EXERCISE BRIEF: From the entries below, copy every line that has the word "will".

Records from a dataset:

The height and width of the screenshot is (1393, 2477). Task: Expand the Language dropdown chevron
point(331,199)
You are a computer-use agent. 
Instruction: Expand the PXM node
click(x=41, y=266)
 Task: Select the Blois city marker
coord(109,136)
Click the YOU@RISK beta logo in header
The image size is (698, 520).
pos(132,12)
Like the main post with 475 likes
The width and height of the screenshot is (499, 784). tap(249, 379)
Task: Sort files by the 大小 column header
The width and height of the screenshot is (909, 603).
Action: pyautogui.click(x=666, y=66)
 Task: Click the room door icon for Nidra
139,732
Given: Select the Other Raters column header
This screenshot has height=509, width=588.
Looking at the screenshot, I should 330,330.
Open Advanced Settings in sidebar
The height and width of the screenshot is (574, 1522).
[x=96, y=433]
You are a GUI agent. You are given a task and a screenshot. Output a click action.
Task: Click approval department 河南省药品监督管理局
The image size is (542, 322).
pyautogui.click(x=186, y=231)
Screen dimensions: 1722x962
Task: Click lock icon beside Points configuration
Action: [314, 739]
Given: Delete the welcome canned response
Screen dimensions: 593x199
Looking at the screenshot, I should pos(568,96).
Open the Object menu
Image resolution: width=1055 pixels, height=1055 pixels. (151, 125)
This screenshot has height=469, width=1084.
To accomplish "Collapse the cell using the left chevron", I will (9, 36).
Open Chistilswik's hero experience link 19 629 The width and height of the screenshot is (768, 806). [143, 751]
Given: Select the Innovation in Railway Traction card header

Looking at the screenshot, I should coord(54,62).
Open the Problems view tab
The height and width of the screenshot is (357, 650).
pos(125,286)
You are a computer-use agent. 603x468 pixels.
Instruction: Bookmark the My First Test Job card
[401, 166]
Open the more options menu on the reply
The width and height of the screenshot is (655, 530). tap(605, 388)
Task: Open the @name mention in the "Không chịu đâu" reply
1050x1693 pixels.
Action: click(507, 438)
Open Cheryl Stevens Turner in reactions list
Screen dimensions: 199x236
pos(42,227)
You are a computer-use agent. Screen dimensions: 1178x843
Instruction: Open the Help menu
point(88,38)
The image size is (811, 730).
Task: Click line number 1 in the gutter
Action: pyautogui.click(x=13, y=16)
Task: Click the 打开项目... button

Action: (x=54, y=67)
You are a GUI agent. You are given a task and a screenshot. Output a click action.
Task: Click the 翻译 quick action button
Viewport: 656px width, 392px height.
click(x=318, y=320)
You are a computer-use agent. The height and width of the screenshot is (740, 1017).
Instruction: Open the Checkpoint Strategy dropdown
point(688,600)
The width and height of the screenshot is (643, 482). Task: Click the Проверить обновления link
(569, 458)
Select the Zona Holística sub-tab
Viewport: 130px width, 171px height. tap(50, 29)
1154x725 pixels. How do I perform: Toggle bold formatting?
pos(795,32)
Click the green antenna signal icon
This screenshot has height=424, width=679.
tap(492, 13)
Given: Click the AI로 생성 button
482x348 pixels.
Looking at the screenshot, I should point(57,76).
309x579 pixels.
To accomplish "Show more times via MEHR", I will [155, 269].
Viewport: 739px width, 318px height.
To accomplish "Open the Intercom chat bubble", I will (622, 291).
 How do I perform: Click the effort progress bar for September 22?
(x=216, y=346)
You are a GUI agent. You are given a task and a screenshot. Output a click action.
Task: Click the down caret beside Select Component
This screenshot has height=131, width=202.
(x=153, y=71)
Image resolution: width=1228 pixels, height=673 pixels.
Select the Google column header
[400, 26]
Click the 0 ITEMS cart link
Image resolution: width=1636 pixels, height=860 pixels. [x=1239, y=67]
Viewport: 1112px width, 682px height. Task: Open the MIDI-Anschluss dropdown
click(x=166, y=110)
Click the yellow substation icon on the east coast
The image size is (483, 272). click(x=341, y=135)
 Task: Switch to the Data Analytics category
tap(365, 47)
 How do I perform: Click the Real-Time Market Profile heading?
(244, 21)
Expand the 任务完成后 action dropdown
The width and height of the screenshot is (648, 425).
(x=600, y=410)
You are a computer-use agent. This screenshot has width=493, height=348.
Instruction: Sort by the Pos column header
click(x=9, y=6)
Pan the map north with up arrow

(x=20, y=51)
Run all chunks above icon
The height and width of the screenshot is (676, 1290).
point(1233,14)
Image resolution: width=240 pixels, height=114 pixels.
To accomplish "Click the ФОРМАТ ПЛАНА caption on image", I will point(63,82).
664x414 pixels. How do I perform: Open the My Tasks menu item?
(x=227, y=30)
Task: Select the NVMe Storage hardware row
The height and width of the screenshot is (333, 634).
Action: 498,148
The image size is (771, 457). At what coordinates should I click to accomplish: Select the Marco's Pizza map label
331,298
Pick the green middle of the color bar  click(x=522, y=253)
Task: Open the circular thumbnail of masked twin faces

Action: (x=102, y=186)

ANSWER AREA:
To accomplish "Collapse the cell using the left chevron", I will (9, 36).
To accomplish "Show more times via MEHR", I will [155, 269].
To accomplish "Open the Intercom chat bubble", I will (622, 291).
To accomplish "Click the ФОРМАТ ПЛАНА caption on image", I will point(63,82).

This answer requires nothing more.